**Data for the task**
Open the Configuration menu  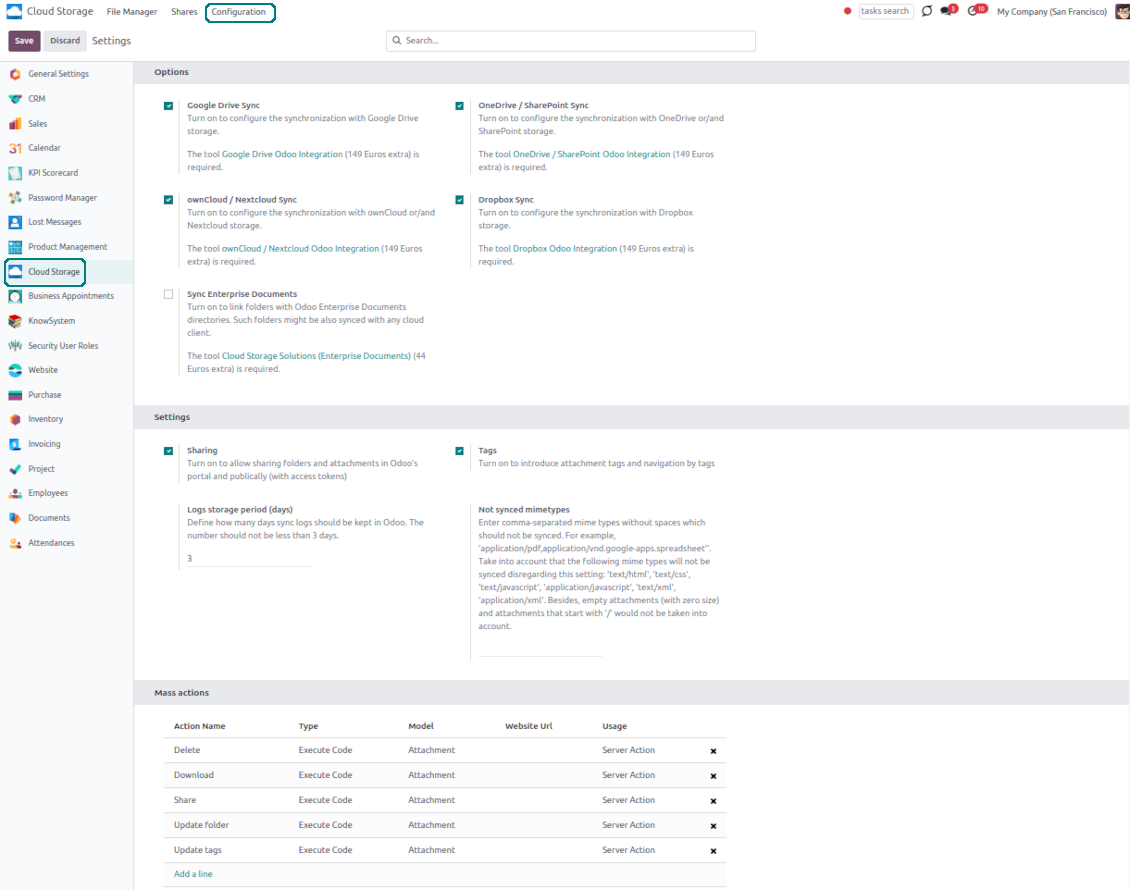239,12
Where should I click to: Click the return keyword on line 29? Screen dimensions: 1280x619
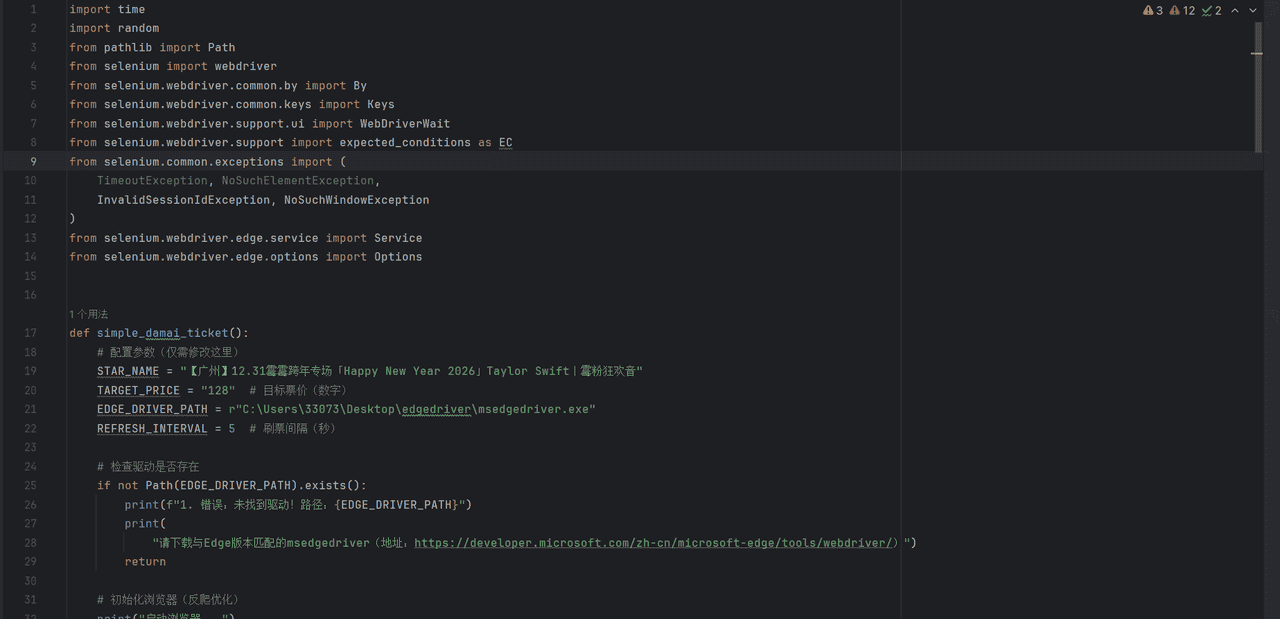tap(145, 562)
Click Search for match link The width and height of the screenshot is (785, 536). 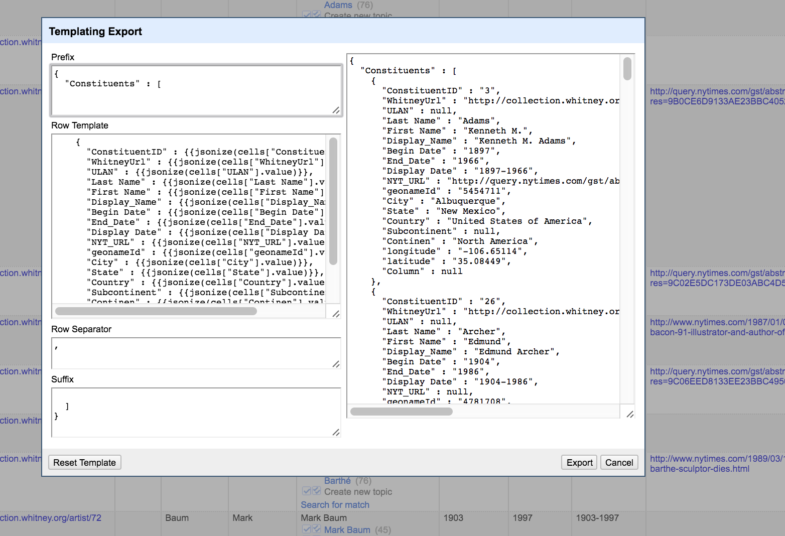[335, 504]
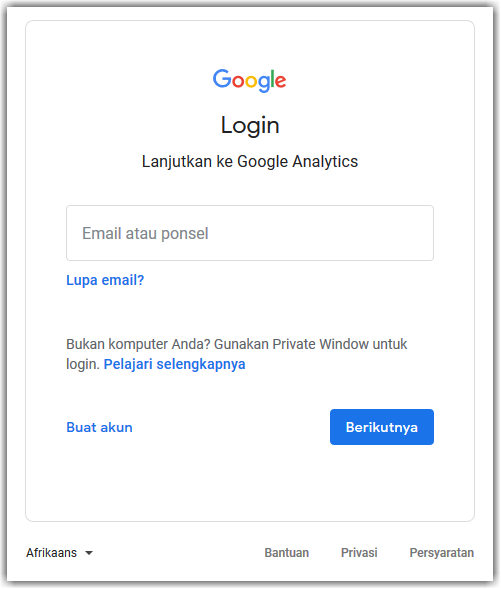Click the Bukan komputer Anda? text
Screen dimensions: 501x589
click(x=138, y=344)
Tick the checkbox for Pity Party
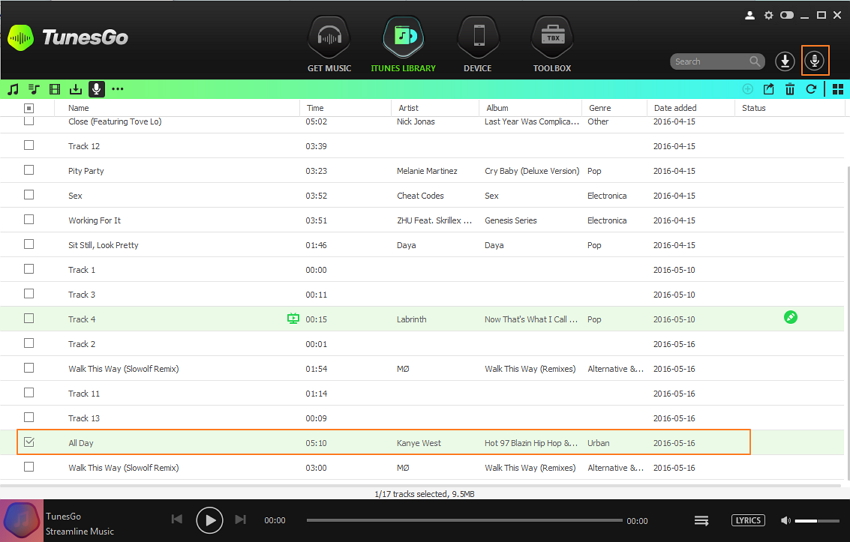The height and width of the screenshot is (542, 850). (x=29, y=171)
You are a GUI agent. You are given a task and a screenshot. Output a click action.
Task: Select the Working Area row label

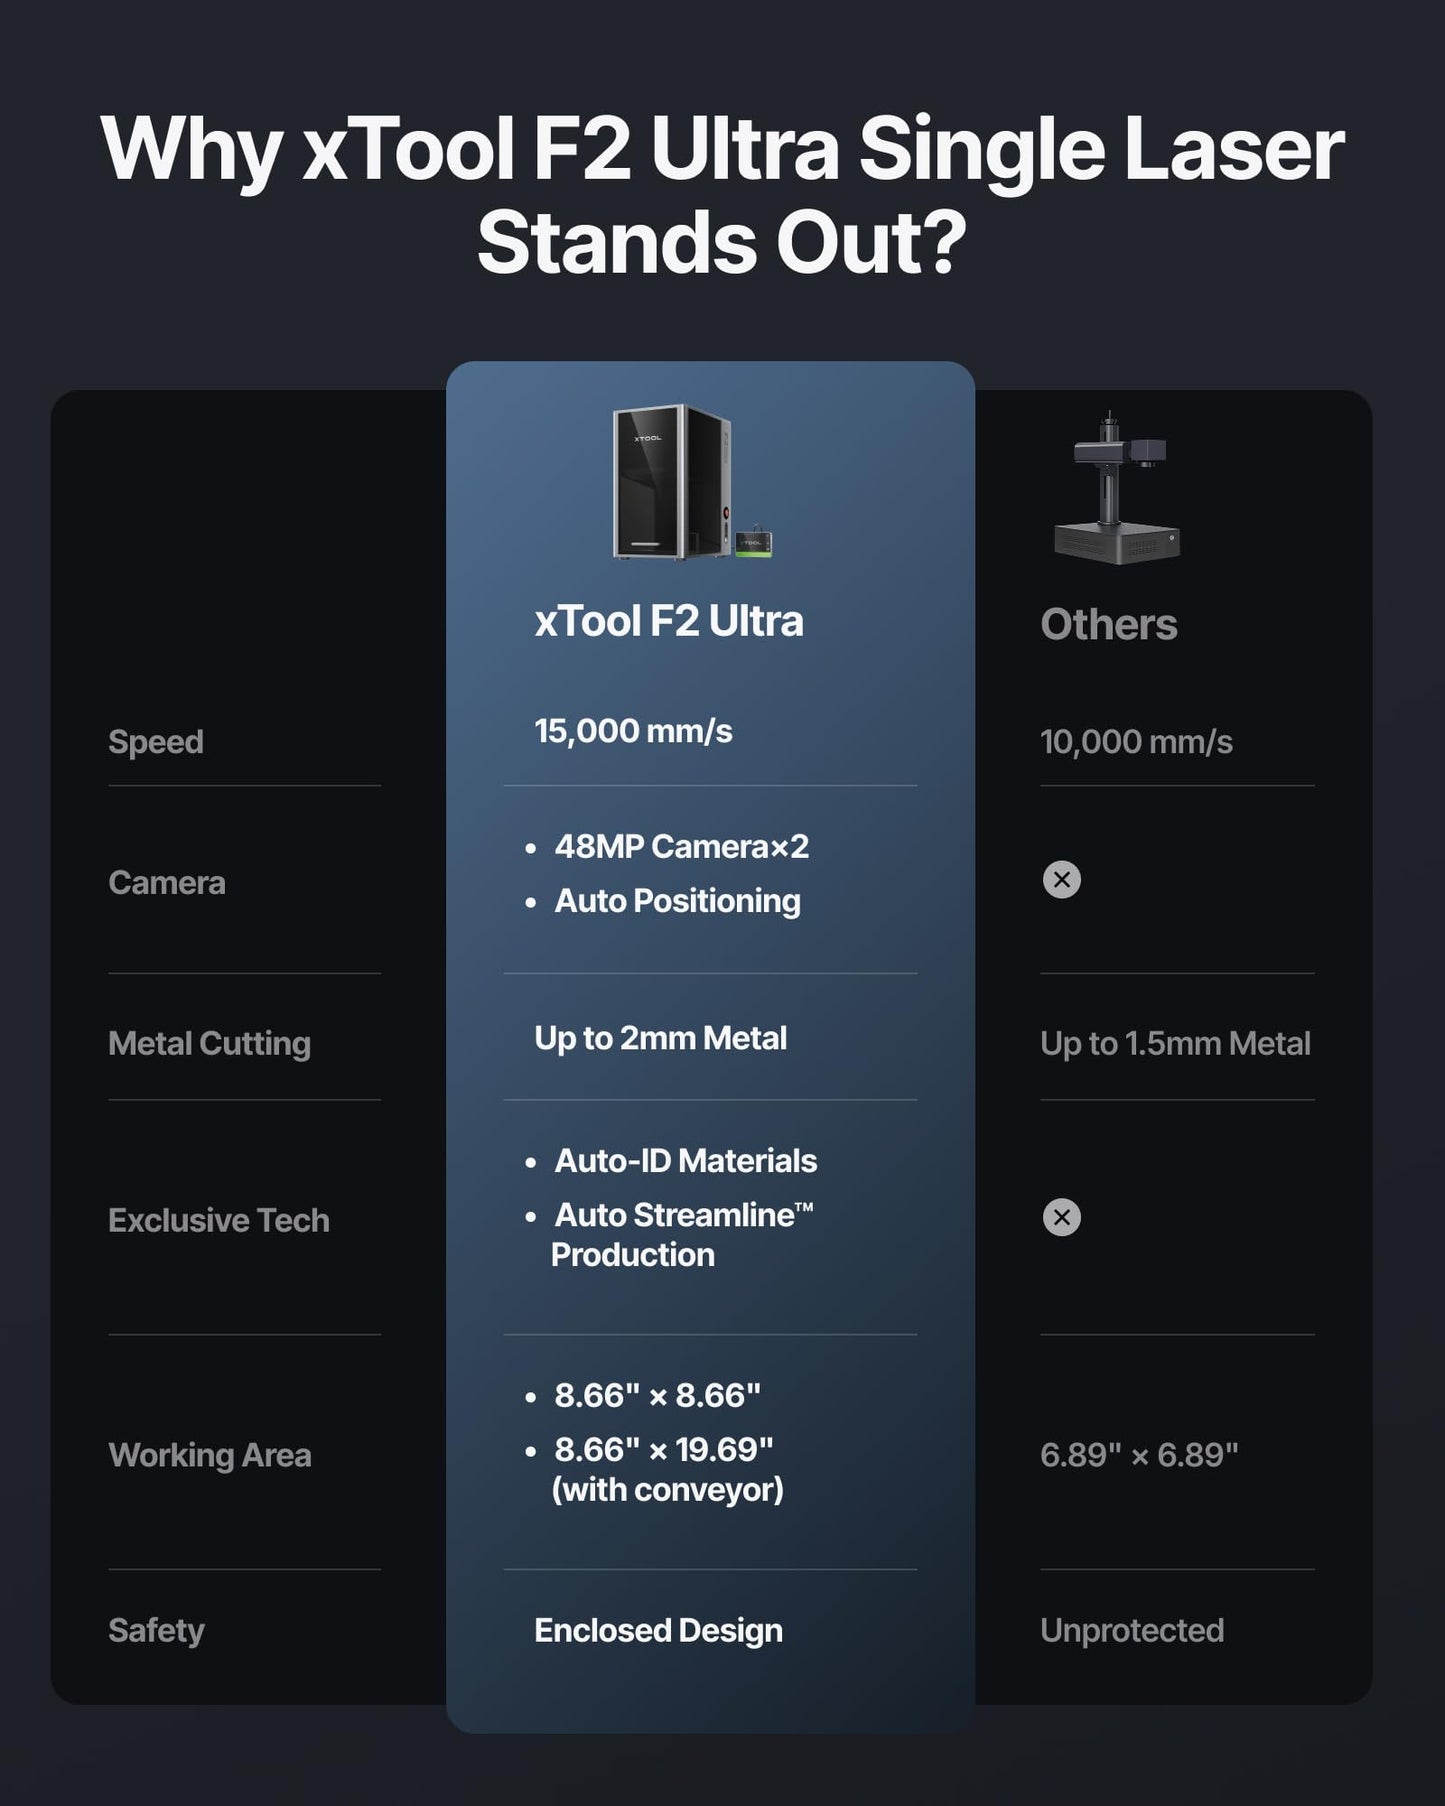tap(209, 1455)
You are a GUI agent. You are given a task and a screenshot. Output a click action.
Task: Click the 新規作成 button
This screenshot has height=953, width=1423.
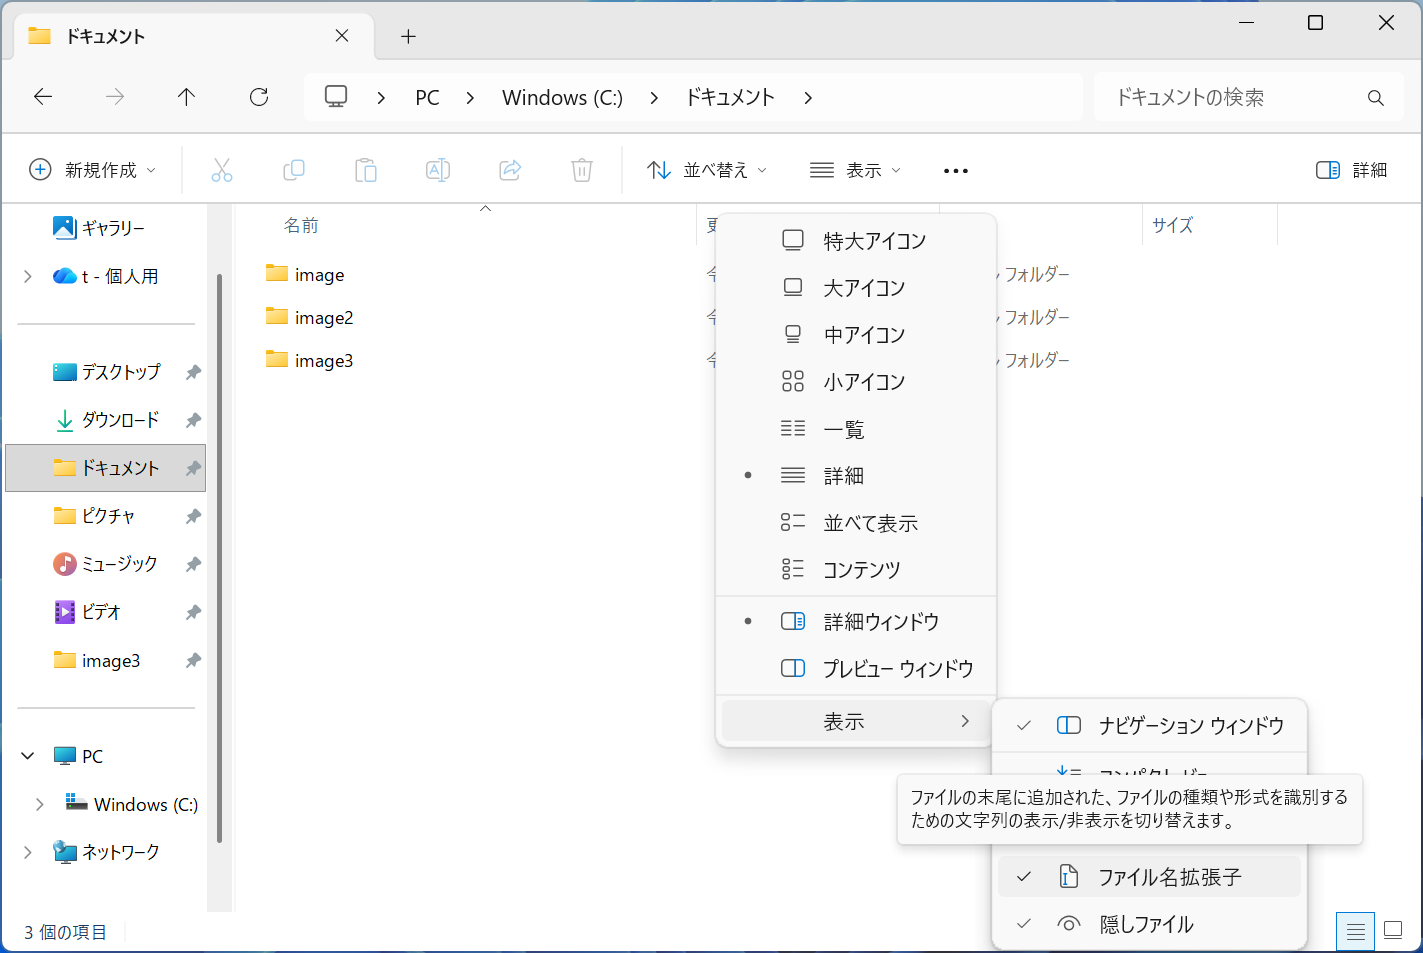coord(93,170)
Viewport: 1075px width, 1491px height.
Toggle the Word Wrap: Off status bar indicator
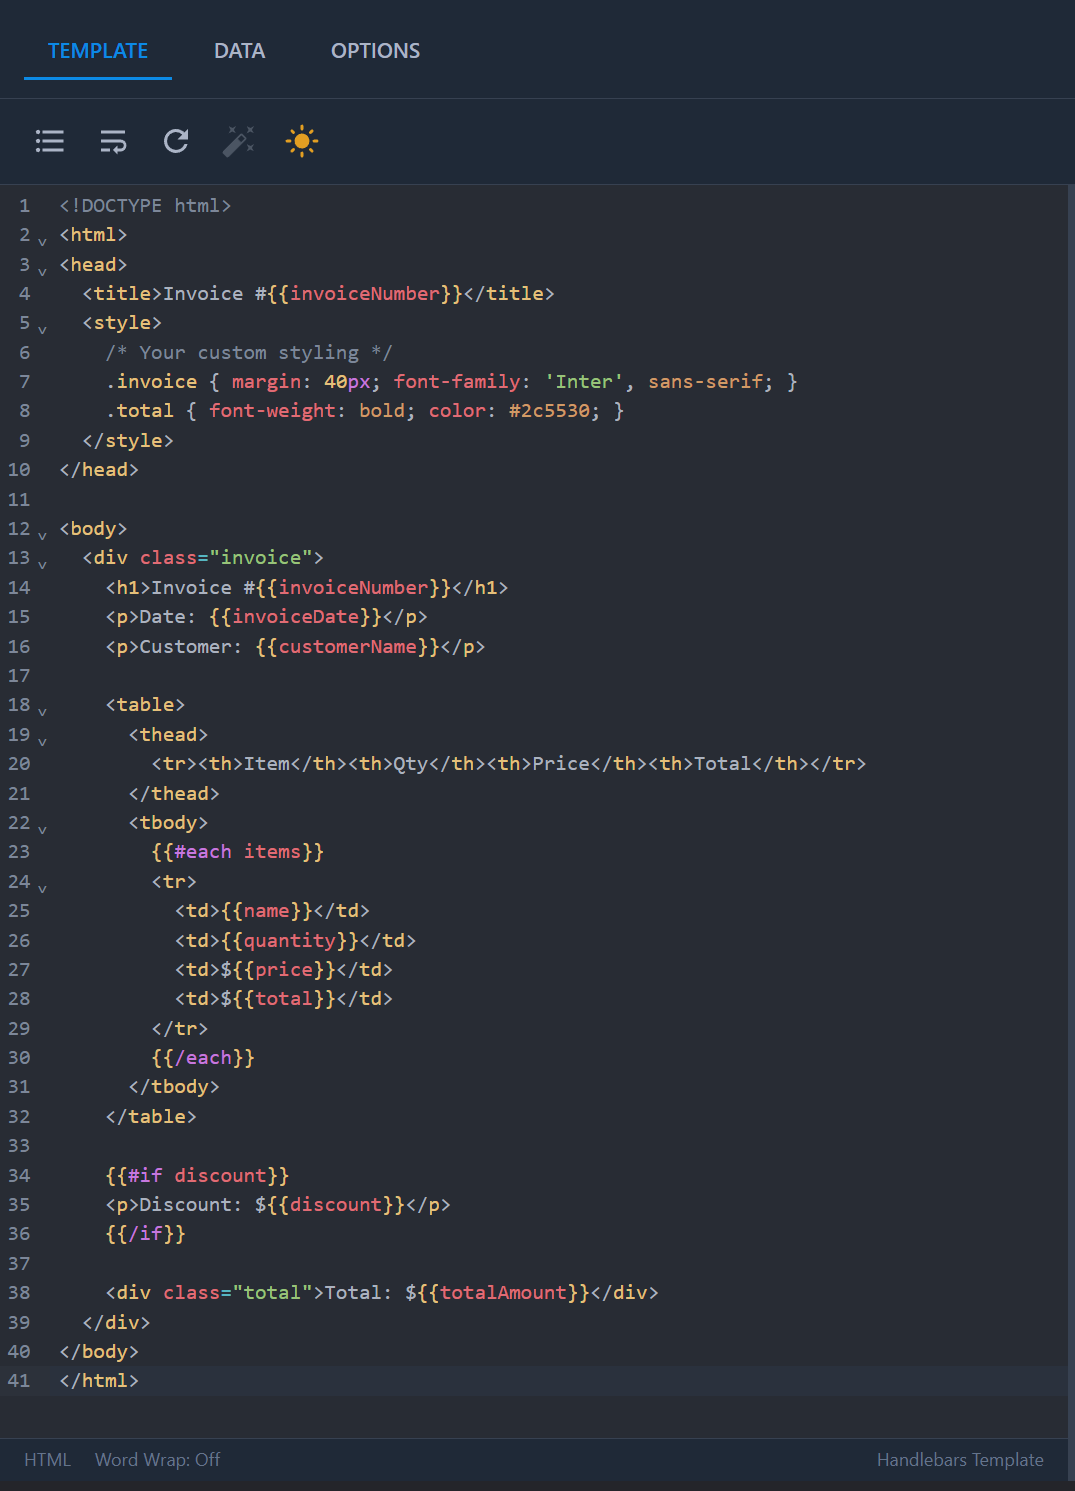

**Work required**
The copy should start at the line that contains "Tick the checkbox for Pity Party", end at the last line of the entries above, and match each line exactly, with pictures dropped.

**Task result**
Tick the checkbox for Pity Party
The height and width of the screenshot is (542, 850). (x=29, y=171)
You are a GUI agent. You are given a task and a screenshot. Output a click action.
Task: Select the Working Area row label

tap(209, 1455)
You are a GUI agent. You are given a task and a screenshot. Output a click action.
Task: Click the 新規作成 button
This screenshot has height=953, width=1423.
coord(93,170)
Viewport: 1075px width, 1491px height.
Toggle the Word Wrap: Off status bar indicator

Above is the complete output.